Nerves

Types of Neurone:

• Sensory neurones: A neurone that transmits action potentials from the receptor to the central nervous system (CNS).
• Intermediate Neurone: A neurone in the CNS that transmits a nerve impulse between the sensory neurones and the motor neurones.
• Motor Neurone: A neurone that transmits action potentials from the CNS to a receptor.

Sensory Receptors:

• Are signal transducers.
• Convert the stimulus energy into a form of electrical energy called a nerve impulse.
• Are connected to sensory neurones, which send action potentials to the CNS.

• The axon of a neurone can be covered in the myelin sheath which is made up of Schwann cells that wrap themselves around the axon. These act as an insulator and allow the nerve impulses to move more quickly along the axon.
• In myelinated axons, the action potentials jump between gaps in the myelin sheath called the nodes of Ranvier. The jumping action is called saltatory conduction.
• In some organisms (for example, giant earthworms and squids) the axon has a much larger diameter, these allow nerve impulses to move much faster.

Resting Potential:

• At resting potential, the axon is polarised, meaning that it is more negative on the inside of the axon than the outside of the axon. The voltage across the membrane of the axon is -70mv.
• The resting potential is caused by the pumping of sodium ions out of the axon, and potassium ions being pumped into the axon by the sodium-potassium pump
• The resting potential is also caused by 100x more potassium ions leaking out of the axon through the potassium channel proteins, than sodium ions leakinig into the axon through sodium channel proteins. There is also a presence of negative ions inside the axon.

Depolarisation:

• This begins when the cell memrane of the receptor cell depolarises, because the receptor has detected a stimulus causing a generator potential.
• Depolarisation occurs when a few sodium voltage-gated channels open, and sodium ions flow into the axon down a chemical gradient.
• The positively charged ions are also attracted to the inside of the axon as it is negatively charged, they move down an electrical gradient, together the tow gradients are called the electrochemical gradient. 

All or Nothing Law:

• If enough sodium ions flow into the axon, it will depolarise enough to reach threshold potential. This will open many more sodium-voltage gated channels and more sodium ions will flood in until the voltage reaches +40mv.
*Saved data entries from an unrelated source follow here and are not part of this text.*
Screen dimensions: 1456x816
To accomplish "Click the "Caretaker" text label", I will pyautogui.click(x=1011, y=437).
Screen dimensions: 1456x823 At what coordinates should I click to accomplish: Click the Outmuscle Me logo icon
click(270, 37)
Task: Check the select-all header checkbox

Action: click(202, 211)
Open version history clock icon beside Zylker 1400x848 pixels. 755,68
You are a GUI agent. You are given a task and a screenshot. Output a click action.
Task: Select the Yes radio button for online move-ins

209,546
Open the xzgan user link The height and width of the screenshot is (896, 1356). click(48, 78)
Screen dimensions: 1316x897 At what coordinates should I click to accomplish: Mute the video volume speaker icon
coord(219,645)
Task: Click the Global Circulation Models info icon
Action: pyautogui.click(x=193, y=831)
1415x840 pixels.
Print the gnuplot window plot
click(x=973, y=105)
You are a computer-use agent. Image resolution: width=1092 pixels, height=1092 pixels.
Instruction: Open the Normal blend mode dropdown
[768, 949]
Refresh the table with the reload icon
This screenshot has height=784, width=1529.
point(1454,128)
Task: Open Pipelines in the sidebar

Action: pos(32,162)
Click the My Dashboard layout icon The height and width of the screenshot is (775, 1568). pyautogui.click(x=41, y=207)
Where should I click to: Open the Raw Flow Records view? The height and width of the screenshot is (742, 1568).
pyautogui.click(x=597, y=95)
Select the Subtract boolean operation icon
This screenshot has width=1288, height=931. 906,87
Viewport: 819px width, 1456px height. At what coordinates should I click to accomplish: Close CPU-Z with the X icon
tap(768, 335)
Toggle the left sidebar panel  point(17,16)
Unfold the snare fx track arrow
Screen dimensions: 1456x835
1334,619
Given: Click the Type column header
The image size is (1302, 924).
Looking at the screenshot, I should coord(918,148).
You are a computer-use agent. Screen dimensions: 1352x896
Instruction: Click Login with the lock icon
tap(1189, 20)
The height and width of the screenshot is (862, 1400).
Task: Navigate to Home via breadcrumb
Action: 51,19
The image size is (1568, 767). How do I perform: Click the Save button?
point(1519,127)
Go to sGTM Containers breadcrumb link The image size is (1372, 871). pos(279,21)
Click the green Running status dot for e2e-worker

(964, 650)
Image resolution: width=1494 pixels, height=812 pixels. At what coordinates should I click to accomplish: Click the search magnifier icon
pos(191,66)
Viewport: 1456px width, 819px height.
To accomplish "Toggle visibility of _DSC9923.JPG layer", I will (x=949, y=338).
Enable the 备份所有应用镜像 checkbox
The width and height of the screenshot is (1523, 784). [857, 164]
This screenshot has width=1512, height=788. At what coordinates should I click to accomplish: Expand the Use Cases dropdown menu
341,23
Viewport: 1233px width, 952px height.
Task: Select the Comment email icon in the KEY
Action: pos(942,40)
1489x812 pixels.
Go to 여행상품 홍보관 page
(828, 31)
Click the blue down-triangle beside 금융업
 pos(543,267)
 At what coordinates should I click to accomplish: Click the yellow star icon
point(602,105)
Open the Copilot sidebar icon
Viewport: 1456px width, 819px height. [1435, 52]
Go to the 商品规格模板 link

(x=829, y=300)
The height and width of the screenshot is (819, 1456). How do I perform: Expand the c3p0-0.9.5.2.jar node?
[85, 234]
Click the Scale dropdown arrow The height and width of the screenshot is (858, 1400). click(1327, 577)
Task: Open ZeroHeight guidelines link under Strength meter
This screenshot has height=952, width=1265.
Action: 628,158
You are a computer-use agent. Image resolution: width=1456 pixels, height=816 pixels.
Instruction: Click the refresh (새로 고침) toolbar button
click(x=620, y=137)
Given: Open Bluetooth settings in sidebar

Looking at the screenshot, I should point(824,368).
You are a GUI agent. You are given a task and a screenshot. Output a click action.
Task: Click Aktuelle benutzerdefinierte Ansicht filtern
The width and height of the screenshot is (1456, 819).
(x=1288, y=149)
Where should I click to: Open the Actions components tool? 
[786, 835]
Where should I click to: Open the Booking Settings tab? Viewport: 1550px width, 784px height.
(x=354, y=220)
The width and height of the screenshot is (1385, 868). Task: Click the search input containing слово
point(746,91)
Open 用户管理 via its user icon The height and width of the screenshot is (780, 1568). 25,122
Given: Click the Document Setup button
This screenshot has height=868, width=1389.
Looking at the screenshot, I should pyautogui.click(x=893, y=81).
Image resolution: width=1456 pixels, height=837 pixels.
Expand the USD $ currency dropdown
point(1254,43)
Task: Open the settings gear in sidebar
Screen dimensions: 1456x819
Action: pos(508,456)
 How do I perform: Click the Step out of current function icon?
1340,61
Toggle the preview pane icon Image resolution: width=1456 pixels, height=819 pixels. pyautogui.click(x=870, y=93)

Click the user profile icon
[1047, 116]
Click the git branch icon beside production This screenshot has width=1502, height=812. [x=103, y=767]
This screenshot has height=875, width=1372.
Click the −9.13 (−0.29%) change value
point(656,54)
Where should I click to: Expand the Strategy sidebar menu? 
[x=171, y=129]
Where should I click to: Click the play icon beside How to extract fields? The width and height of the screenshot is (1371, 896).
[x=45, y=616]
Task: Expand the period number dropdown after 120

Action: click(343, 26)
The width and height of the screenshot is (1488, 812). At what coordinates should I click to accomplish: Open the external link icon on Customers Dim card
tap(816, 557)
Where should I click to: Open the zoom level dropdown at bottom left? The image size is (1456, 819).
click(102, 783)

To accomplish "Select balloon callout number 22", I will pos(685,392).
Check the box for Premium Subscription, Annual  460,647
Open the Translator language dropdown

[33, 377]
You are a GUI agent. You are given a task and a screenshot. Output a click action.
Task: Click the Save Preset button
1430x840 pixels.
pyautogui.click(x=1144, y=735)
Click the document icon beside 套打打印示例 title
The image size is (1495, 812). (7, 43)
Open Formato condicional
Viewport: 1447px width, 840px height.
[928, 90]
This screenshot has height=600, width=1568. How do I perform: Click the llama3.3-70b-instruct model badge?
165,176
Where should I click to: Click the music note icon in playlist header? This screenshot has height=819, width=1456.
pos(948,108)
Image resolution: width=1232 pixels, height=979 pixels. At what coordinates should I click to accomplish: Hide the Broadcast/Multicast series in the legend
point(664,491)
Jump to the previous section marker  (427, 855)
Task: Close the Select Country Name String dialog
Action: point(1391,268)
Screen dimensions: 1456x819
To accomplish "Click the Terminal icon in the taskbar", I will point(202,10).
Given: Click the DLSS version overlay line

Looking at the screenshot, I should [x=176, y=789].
This means that the inside of the axon is now positive compared to the outside and has become an action potential/nerve impulse.
• If depolarisation doesn't reach the threshold potential, there will be no action potential, if it does reach threshold potential there will be one; this is the all or nothing law.
• The change in voltage causes sodium voltage-gated channels further along the axon to open, causing sodium ions to flood into the axon there, changing the voltage and creating an action potential there. This is how an action potential moves along an axon.

Repolarisation:

• The sodium voltage-gated channels close after 0.5ms, and the potassium voltage-gated channels open. This is called repolarisation as the inside of the axon once again becomes more negative compared to the outside of the axon.

Hyperpolarisation: 

• The potassium voltage-gated channels stay open for slightly too long, and the voltage across the membrane of the axon briefly drops below -70mv.
• This time is called the refractory period, and during this time another action potential cannot be started.
• The original -70mv is restored by the action of the sodium-potassium pump.

Action Potentials:

• Are all the same size, regardless of the strength of the stimulus.
• A stronger stimulus will produce a higher frequency of action potentials.
• If many neurones transmit an action potential at the same time, it is interpreted by the brain as a strong stimulus, this is called summation.
• The brain deduces the nature of the stimulus by the position of the receptor. 

Synapses are the junctions between two or more neurones, the gap between two neurones is called the synaptic cleft.

• The plasma membrane on the first neurone is called the presynaptic membrane.
• The plasma membrane on the second neurone is called the postsynaptic membrane.
• The presynaptic neurone contains small vesicles which contain many molecules of neurotransmitter. When an action potential reaches the end of the neurone, the calcium voltage gated channels open and calcium flows into the neurone, stimulating the movement of the vesicles towards the presynaptic membrane, where the neurotransmitter is released.
• The neurotransmitter diffuses across the synaptic cleft and binds to the specific receptors on the postsynaptic membrane.
• A cholinergic synapse uses acetylcholine as it's neurotransmitter.

Reflexes:

• Reflexes are fast, automatic, protect your body and prevent harm.
• They don't immediately go to the brain, the nerve impulse travels along the sensory neurone, through an intermediate neurone and then to a motor neurone.